- **What to produce**: Below are some records. Set down exactly the line holding "You are a GUI" and every later line through the end, omitting the pictures.

== == ==

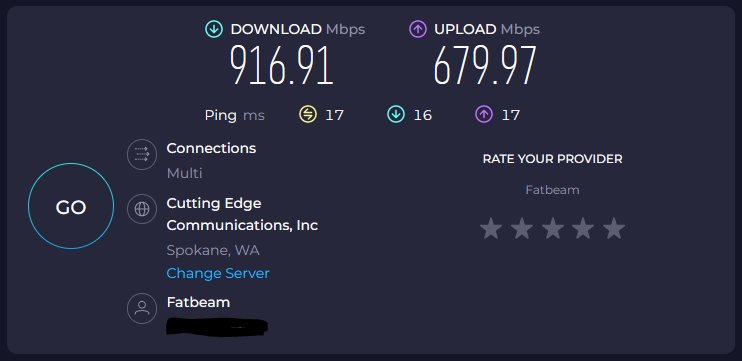The image size is (742, 361).
Task: Click the Connections arrows icon
Action: 142,154
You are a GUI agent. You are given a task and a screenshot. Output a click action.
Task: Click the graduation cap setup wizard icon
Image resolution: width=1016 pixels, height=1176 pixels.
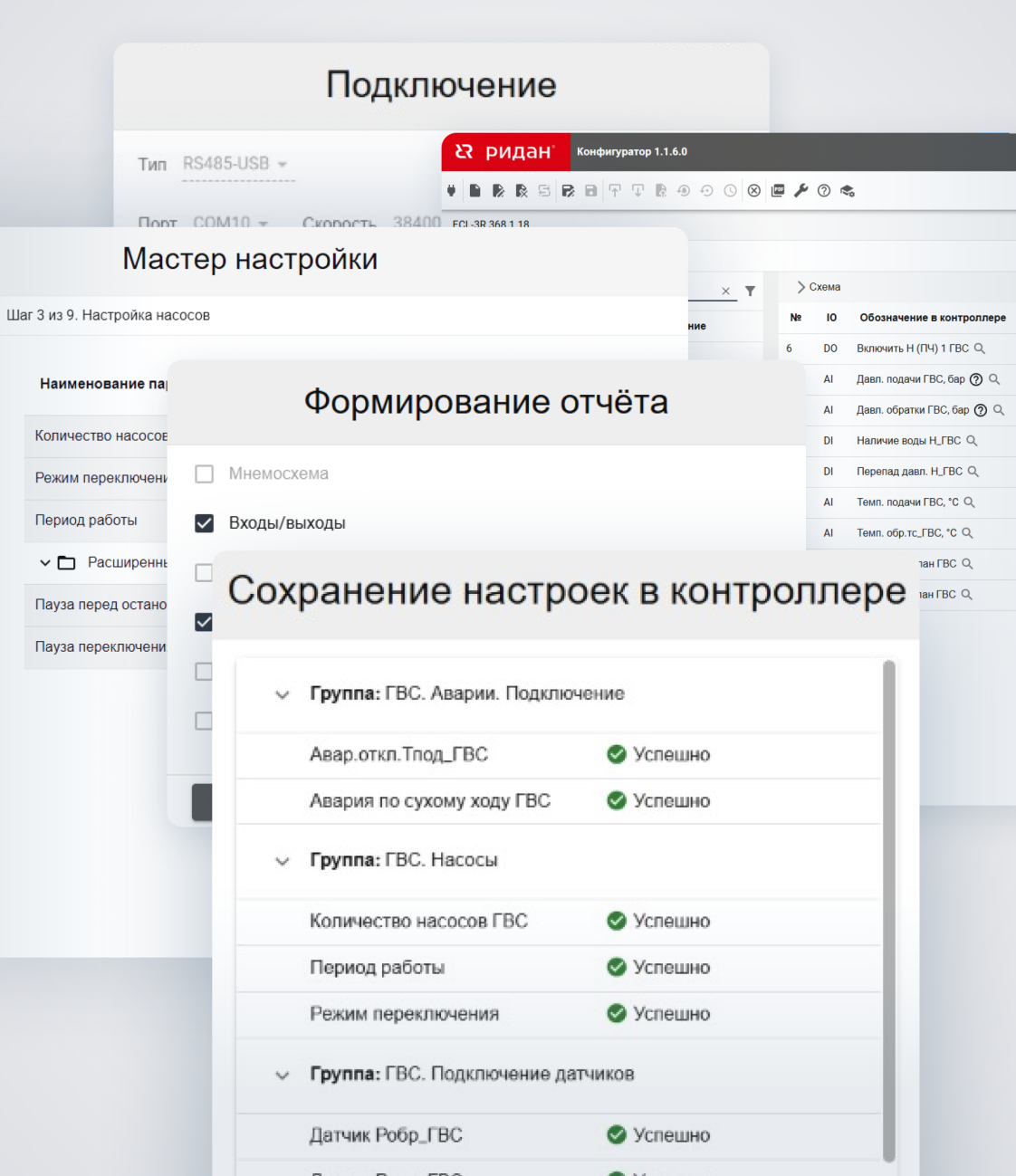(848, 191)
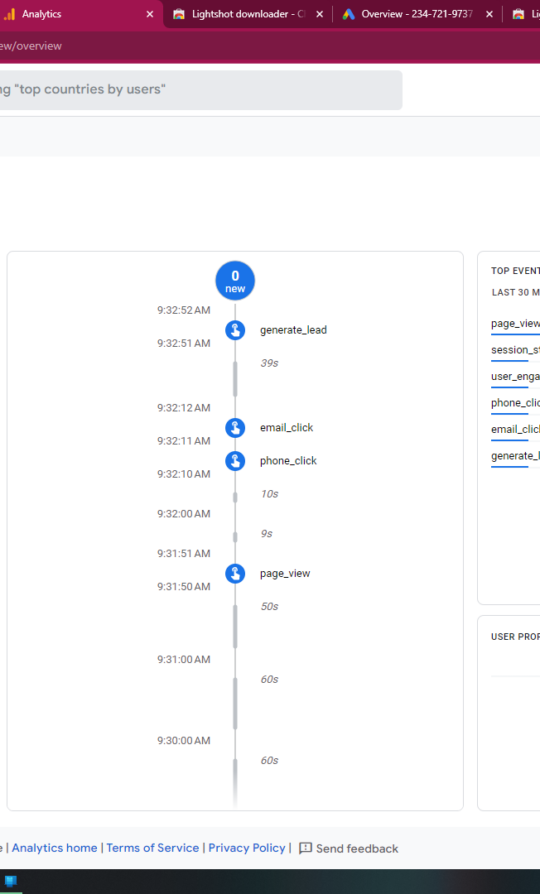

== == ==

- **Exercise output**:
You are a GUI agent. You are given a task and a screenshot. Output a click action.
Task: Click the graduation cap setup wizard icon
Image resolution: width=1016 pixels, height=1176 pixels.
(848, 191)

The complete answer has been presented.